This could have easily been a dream.
Your laughter, I mean.
Your blue eyes. Your silly smile showing those six teeth oh so determined to poke through that we were the only house on the block with our lights on at 3 am.
Your hair and how it parts perfectly after a bath.
This could have easily been a dream, the way you looked at me for the very first time, on your mother’s chest, crying wildly. I said your name—I said Eleanor—and you turned your head to me and your eyes opened. For the very first time in your life, your eyes opened and you saw me, your father, and it could have easily been a dream.
Like the way you learned to say dada first.
Like the way your mouth made a perfect little “O” when you saw something new.
Like the way you looked out the second story window of our small apartment in Detroit, waving waving waving as I left for work.
Like the way you learned to blow kisses by placing your hand to your mouth and clicking.

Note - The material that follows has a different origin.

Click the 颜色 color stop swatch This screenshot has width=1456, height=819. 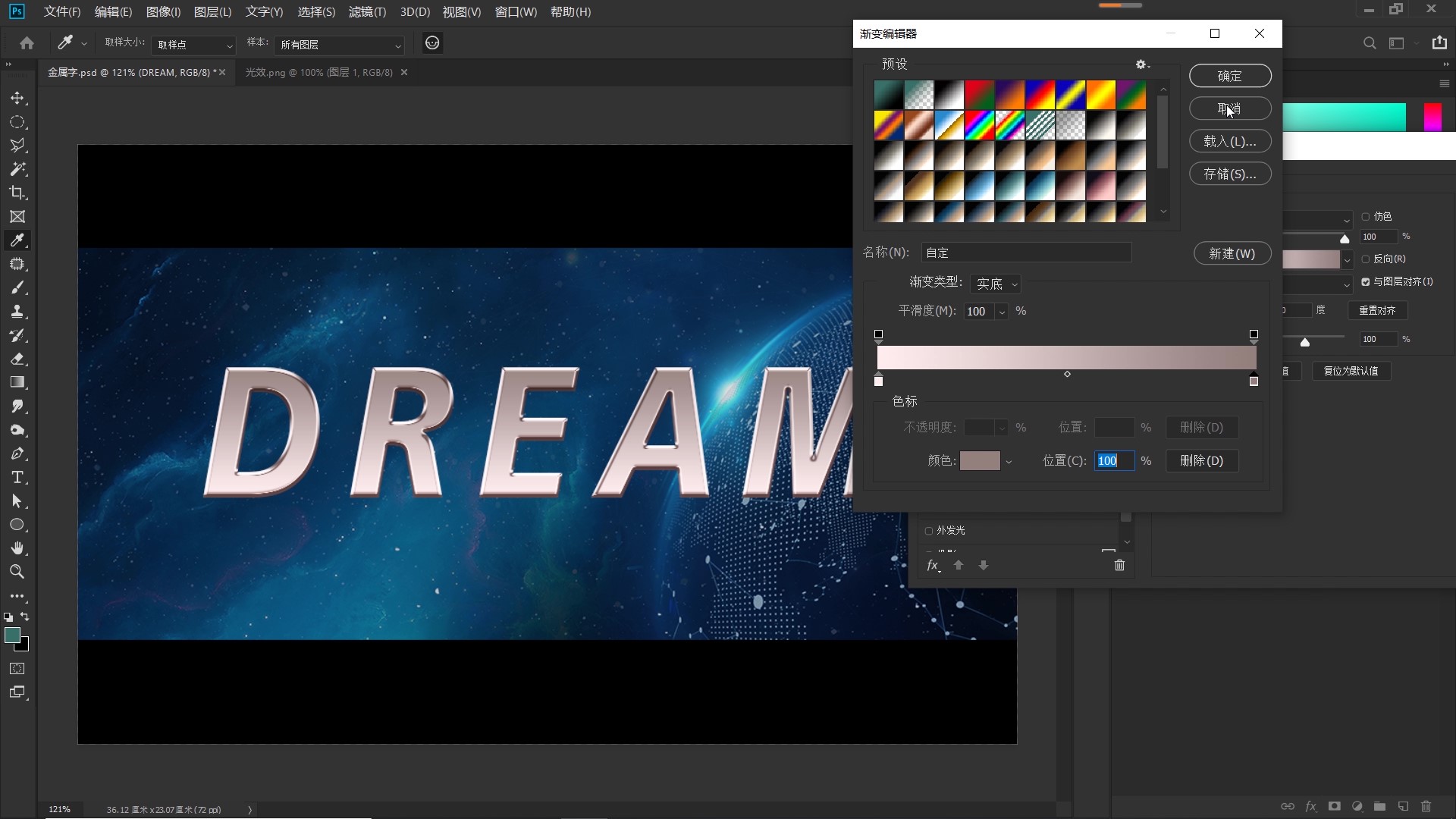(980, 461)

Like the way you brighten up a room the moment you enter it.
Like the way you brightened my life the moment you entered it.
This could have easily been a dream, this past year. It could have easily been a dream and I could have woken up at any moment and said I knew it was too good to be true and continued on with another day but that never happened.
You are here. And yes, it is too good to be true, but you’re the closest thing to the truth I’ve yet to find.
This could have easily been a dream, but it isn’t.
You are here.
You are here and you are everything, love.